Мужика звали Иван Васильевич, он провел нас в горницу, без суеты, но споро накрыл на стол, поставил на плиту кастрюлю с картошкой.
— Ну как, все дела завершили успешно? — осведомился хозяин, как и следует, начиная разговор с вопроса пустого и явно ему неинтересного.
— Все в порядке, Иван Васильевич. А у вас как? Нет ли сюрпризика какого для нашего обожаемого шефа?
— Сюрпризик есть! Как не быть?! Но сначала откушаем, а потом можно и о сюрпризах. Они на то и сюрпризы, чтобы подождать, помлеть, а уж потом бац! — и рот нараспашку! — Он рассмеялся.
Мы посидели, поболтали о нынешнем нелегком житье, поругали новоявленных нуворишей, прошлись по правительству, и глядишь — бутылки коньяка как не бывало, а хозяин ставит на стол графинчик с темно-вишневой жидкостью.
Попробовали мы и из этого графинчика, но только по одной. Затем хозяин, кстати, трезвехонький, будто в жизни в рот капли не брал, пригласил:
— Ну, пойдемте посмотрим, что там у нас имеется нынче.
Мы вышли из дома, обогнув его, подошли к сараю. Пес сопровождал нас яростным лаем. Дверь сарайчика была хиленькая, на висячем замке. Иван Васильевич открыл ее, за ней оказалась другая, как я определил по внешнему виду, металлическая, выкрашенная под дерево. Здесь хозяин поколдовал с внутренним замком, потом набрал код.

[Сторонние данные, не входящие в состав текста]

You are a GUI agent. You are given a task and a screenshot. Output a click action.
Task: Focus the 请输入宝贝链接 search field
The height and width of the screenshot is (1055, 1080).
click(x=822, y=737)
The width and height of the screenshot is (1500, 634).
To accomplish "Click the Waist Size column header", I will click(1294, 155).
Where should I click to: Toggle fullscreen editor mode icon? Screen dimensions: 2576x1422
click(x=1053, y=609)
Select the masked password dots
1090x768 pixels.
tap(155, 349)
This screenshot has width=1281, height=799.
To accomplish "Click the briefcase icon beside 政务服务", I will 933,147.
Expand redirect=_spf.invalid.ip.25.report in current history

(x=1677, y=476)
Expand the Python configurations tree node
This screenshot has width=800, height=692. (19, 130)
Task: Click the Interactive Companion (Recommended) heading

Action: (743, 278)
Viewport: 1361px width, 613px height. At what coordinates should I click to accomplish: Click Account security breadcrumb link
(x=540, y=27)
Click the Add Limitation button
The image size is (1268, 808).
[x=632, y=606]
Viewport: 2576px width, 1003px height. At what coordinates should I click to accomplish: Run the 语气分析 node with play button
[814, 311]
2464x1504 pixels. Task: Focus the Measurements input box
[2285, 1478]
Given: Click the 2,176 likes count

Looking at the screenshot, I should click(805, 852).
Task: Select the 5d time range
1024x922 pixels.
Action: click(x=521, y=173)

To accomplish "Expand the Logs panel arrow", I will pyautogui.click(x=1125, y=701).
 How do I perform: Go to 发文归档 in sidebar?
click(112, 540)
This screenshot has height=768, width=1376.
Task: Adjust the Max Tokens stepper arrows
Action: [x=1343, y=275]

Мы оказались в небольшом зальчике. На стенах, оштукатуренных и побеленных, висело несколько портретов, судя по всему, кисти старых мастеров, в центре расположились изделия народных промыслов, в дальнем правом углу виднелись иконы. Иван Васильевич подвел нас к ним и посмотрел на нас хитро, вопросительно.
— Небось ничегошеньки иконки эти вам не говорят, а?
— Хорошие иконы, — ответил мой спутник.
Иван Васильевич рассмеялся. И осторожно снял со стены образ Николая Чудотворца.
— Не просто хорошие. Эта вот — уникальная. Вторая половина XVII века, сделано в Мстере, и считалась она «стильной», потому как писана под Строгановскую школу. Но ежели «стильная», то уже и подделкой назвать нельзя, потому как во всех деталях повторяла приемы мастеров Строгановской школы — Прокопия Чирина, Никифора, Назария и других, имена их все равно вам ничего не скажут. Так что иконка редкостная. Мне передала ее бабка из дальней деревни. Она у них в доме много десятков лет хранилась. Хозяйка помирать собралась, вот ее мне и подарила. Теперь уж, верно, и нет бабки, Царствие ей Небесное.
Мы помолчали. Я пытался переварить слова хозяина о вероятной кончине безвестной бабки, Семенцов, думаю, прикидывал, сколько за нее сдерет хозяин и сколько он зажмет комиссионных, передавая Михальченко.
А Иван Васильевич, вернув икону на прежнее место, сказал:
— Но это еще сюрприз — не сюрприз. — И молча пошел в другой угол, где стоял небольшой кованый сундучок. Он долго возился с замком, потом открыл крышку и извлек сверток. Подойдя к столу у дверей, он осторожно положил сверток на стол и стал разворачивать. Сначала бумагу, потом тряпки, вату и наконец аккуратно положил на стол большую плоскую тарелку.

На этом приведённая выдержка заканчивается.